Top 5 Types of Astronomy Telescopes

There are so many types of optical telescopes that it would be the work of an entire book to begin documenting the inner workings of each. Nevertheless, most of them have specialized applications and are only used by select customers, so we can restrict our discussion to those types that are most applicable to the average consumer. The three major types of optical telescopes are the refracting, reflecting, and catadioptric telescope.

Refractor-type telescopes are the simplest and oldest kinds. They use two lenses; the objective and the eye lens, in order to capture, focus and magnify light before letting it enter the eye. The most common kind of refractor microscope is the non-achromatic objective type, whose lenses are not corrected for chromatic aberration, which can distort the image. This is done because the amount of work put into correcting the aberration would exceed the amount of benefit derived from doing so, particularly for the common customer, so that step is often dispensed with in the interests of making the telescope affordable.

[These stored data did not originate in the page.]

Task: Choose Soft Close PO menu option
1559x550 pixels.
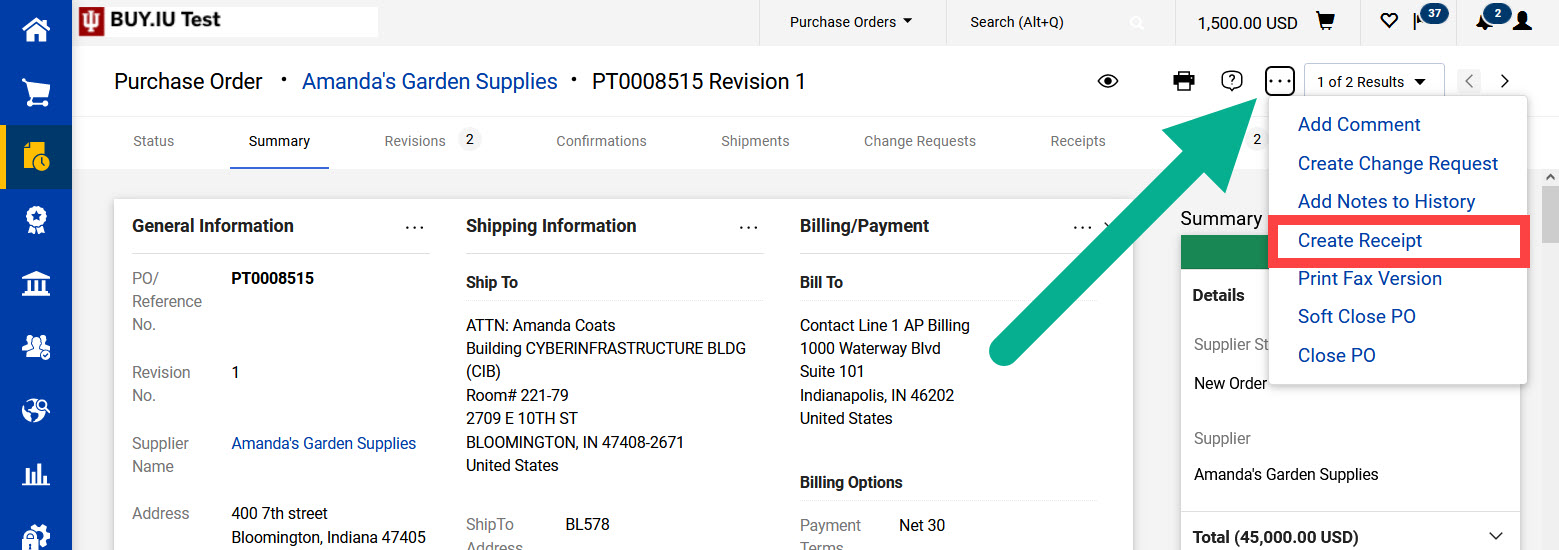Action: 1357,316
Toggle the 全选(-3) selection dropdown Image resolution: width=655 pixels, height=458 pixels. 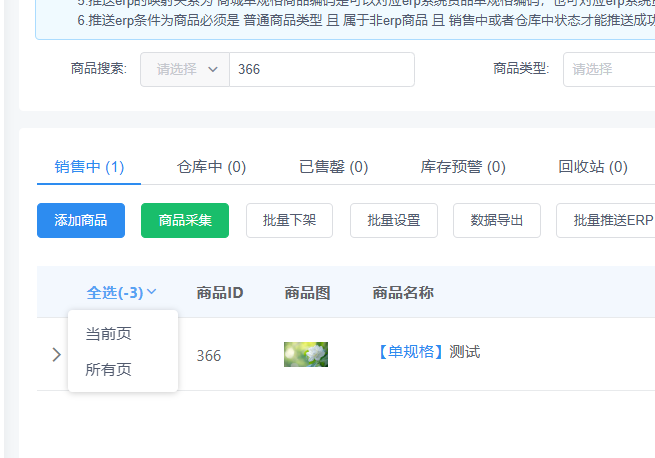[121, 292]
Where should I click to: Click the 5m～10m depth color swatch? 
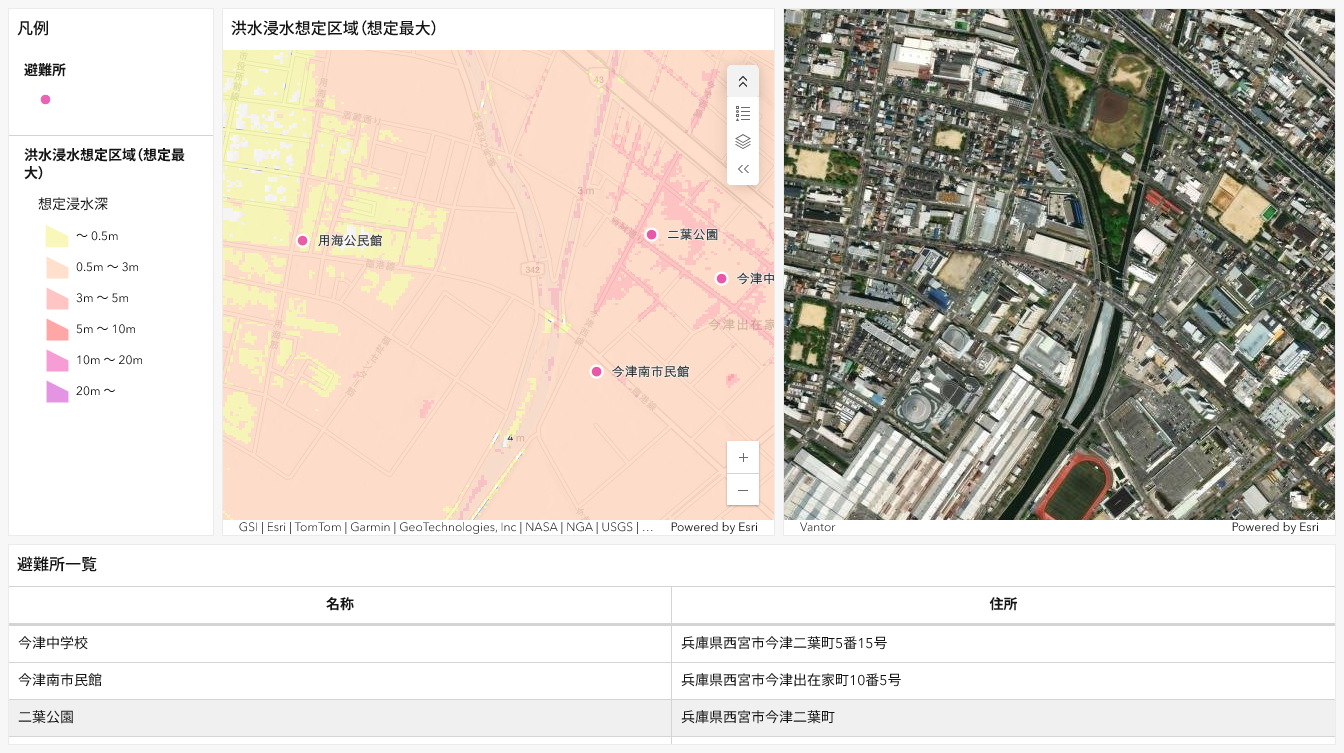click(55, 328)
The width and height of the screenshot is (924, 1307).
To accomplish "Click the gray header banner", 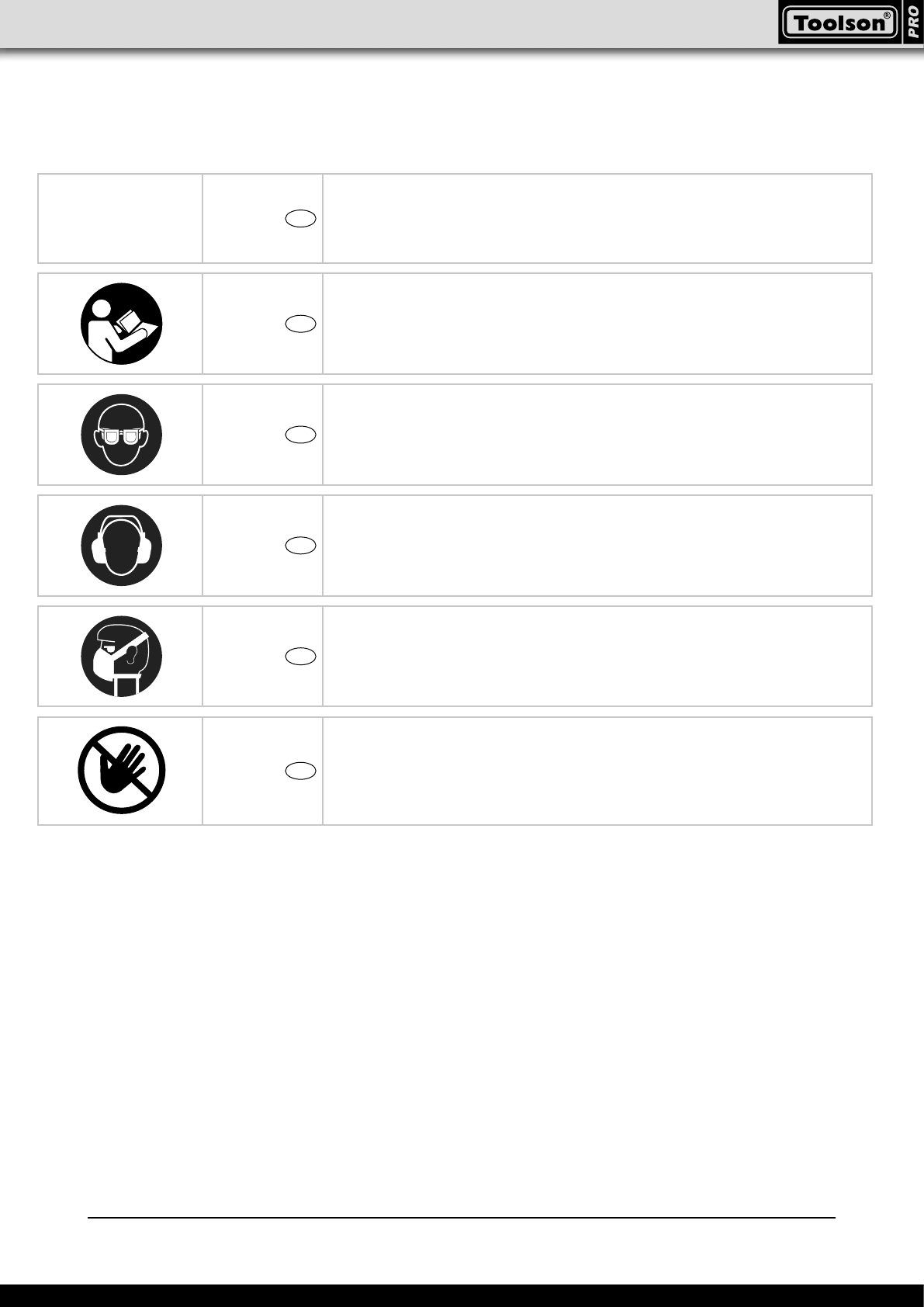I will pos(388,23).
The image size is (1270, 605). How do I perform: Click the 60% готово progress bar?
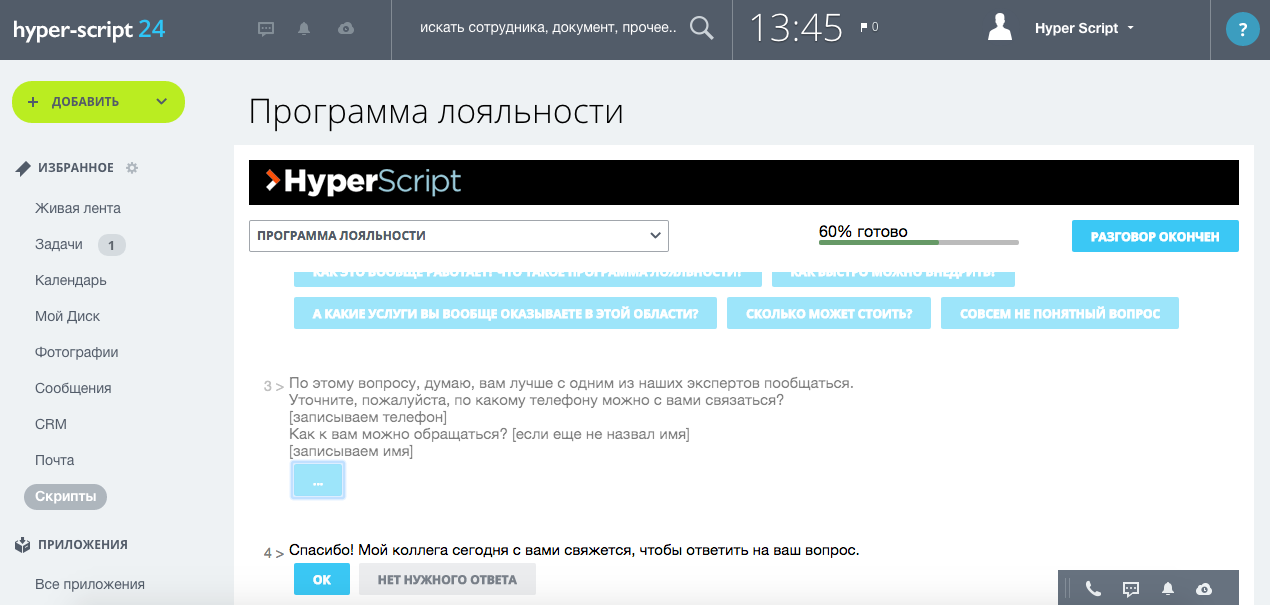click(x=918, y=241)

Reflector telescopes use curved mirrors to concentrate and focus light, before reflecting it into the eyepiece. There is typically a large concave mirror, called the primary mirror, which focuses light onto the secondary mirror, which in turn reflects it to the viewer. While the basic principle is the same throughout all reflector telescopes, the exact configuration varies depending on the sub-type. For instance, the Newtonian reflector telescope has its secondary mirror reflecting light at right angles to the primary mirror, so the viewer can see an image at ninety degrees to the path of the light’s travel. The Cassegrain reflector telescope instead has its secondary mirror reflect its light in the same direction at which it strikes the primary mirror. A hole is bored through the primary mirror so the user can see through the telescope as though it were a refractor telescope.

Finally, we come to the catadioptric telescopes – telescopes that combine elements of refractor (dioptric) and reflector (catoptric) telescopes. As one can see, the name of this hybrid telescope derives from those of its forebears. The two main types of catadioptric telescopes are the Schmidt and the Makutsov telescopes. In Schmidt telescopes, the light enters an aspheric lens and is then reflected off a primary mirror and onto a section of photographic film where the secondary mirror would have been in a Cassegrain telescope. The Makutsov functions similarly to the Schmidt, but instead, the back of the aspheric lens (which fills the aperture) serves as the secondary mirror, and it reflects light out through the back of the telescope, like a Cassegrain telescope.